Women in Law

“Sixty years ago, Ruth Bader Ginsburg applied to be Supreme Court Clerk. She’d studied at two of [our] finest law schools and had ringing recommendations. But because she was a woman she was rejected. Ten years later, she sent her first brief to the Supreme Court- which led it to strike down a state law based on gender discrimination for the first time. And then, for nearly three decades, as the second woman ever to sit on the highest court in the land, she was a warrior for gender equality – someone who believed that equal justice under law only had meaning if it applied to every single American…”

One would be forgiven for assuming that a woman wrote this tribute to the late Ruth Bader Ginsburg. It is in fact by Barack Obama. It is perhaps apt that as the first American President of colour, he could relate to Justice Ginsburg on several levels, including that of being a lawyer.

Tributes to Ruth Bader Ginsburg’s Legacy

Justice Ginsburg’s work has influenced and inspired many women and men. Her legacy cannot be underestimated. Recent tributes include Sheryl Sandberg, who said:

“She was first in her class and she couldn’t find a job. So she did what brilliant, ambitious women have always done when the doors of power slammed in their faces: she found another way. She built a world-changing career fighting for women’s legal equality one case at a time, taking apart systemic gender discrimination piece by piece.”

Hillary Clinton, another woman who broke barriers in her early career and more recently with her presidential bid, also paid tribute to Ginsburg:

“Justice Ginsburg paved the way for so many women, including me. There will never be another like her.”

Ruth Bader Ginsburg’s Legal Journey

Ginsburg was born on March 15, 1933. She grew up in a low-income, working-class neighbourhood in Brooklyn to Jewish parents. Ginsburg’s mother, Celia, was of great intellect but her education was cut short and she worked in a garment factory. Celia was a major influence in her life. Perhaps this early childhood memory was what fuelled much of Ginsburg’s work throughout her career in furtherance of women’s rights.

Ginsburg was only the second female Supreme Court justice and a hugely significant one at that, who was a champion of gender equality.

Perhaps even more significant than her considerable achievements during her tenure as a Supreme Court Justice (which commenced in 1993 under the Clinton administration and continued for nearly three decades) was the work she did as a lawyer before ascending to the Supreme Court. She changed the course of American law for gender equality and left a sweeping legal legacy.

### Data provided:
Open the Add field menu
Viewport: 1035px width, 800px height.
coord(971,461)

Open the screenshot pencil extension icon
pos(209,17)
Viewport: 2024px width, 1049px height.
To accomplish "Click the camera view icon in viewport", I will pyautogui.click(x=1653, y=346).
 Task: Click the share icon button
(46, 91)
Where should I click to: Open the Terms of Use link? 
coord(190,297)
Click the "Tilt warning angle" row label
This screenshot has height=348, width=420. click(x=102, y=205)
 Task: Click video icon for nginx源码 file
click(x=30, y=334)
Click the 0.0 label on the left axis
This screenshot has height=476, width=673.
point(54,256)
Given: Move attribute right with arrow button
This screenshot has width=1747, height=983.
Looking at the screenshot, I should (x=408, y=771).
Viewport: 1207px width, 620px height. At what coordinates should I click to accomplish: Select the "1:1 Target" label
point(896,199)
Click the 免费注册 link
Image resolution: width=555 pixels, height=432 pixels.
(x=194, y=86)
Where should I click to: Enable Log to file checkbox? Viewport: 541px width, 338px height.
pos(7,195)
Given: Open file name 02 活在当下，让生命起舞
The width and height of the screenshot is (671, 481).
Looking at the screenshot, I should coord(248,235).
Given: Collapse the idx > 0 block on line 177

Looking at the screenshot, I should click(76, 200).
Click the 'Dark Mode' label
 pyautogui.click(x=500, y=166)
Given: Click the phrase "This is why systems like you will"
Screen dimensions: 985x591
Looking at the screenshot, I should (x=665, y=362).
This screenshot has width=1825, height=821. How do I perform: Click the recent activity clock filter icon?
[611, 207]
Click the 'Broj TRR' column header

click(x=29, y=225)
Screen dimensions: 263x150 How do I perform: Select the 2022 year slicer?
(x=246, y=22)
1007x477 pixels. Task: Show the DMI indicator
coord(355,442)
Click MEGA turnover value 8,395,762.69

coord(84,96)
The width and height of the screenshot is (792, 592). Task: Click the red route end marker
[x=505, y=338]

### Tasks:
a) Condense the paragraph of the article on Ruth Bader Ginsburg that begins "Ginsburg was born on March 15, 1933" into a bulleted list, keeping its main facts.
b) Write the next part of the article on Ruth Bader Ginsburg, beginning after its final sentence.
The material above comes from a different source.

### Outputs by task:
a)
- Born on March 15, 1933.
- Grew up in a low-income, working-class neighborhood in Brooklyn, the child of Jewish parents.
- Her mother, Celia, had great intellect, but her education was cut short and she worked in a garment factory.
- Celia was a major influence on her life.
- This early experience may have fueled much of her career-long work for women's rights.

b)
Ruth Bader Ginsburg and Thurgood Marshall: Two Role Models

When President Bill Clinton nominated Ginsburg to the Supreme Court, he compared her legal work on behalf of women to the work of Thurgood Marshall on behalf of African Americans. Thurgood Marshall was an American lawyer and civil rights activist who also served as an Associate Justice and who argued the landmark case (before his appointment as justice) of Brown v. Board of Education of Topeka 347 U.S. 483 (1954). This case outlawed segregation in schools.

A comparison of Ruth Bader Ginsburg with Thurgood Marshall shows that social change comes not just from elections and demonstrations (as important as these are) but also from battles fought in court. The landmark Brown case was arrived at by decades of civil rights cases argued by Thurgood Marshall as part of his involvement in the NAACP Legal Defence Fund. Marshall went on to establish the LDF as a separate entity from the NAACP.

As Marshall had done for civil rights as an NAACP attorney, Ginsburg did likewise to lead the American Civil Liberties Union’s (ACLU) Women’s Rights Project to win historic court victories for gender equity from 1972-1980.
Marshall was noted for his ‘go slow’ approach to establishing more civil rights protections to African-Americans after founding the NAACP ‘ Legal Defense Fund in the 1940’s. This ‘building blocks’ approach, noted by Ginsburg of Marshall’s work, was what led to the court’s unanimous ruling in the Brown case. Ginsburg emulated this approach.

The parallels between Marshall and Ginsburg don’t only hold true for their legal careers, but also apply to their time as students.

Ginsburg who couldn’t secure a clerkship or law firm position despite having a top ranked degree, went on to co-found the Women’s Rights Project at the ACLU and then ascend the Supreme court after 13 years of being a court lawyer.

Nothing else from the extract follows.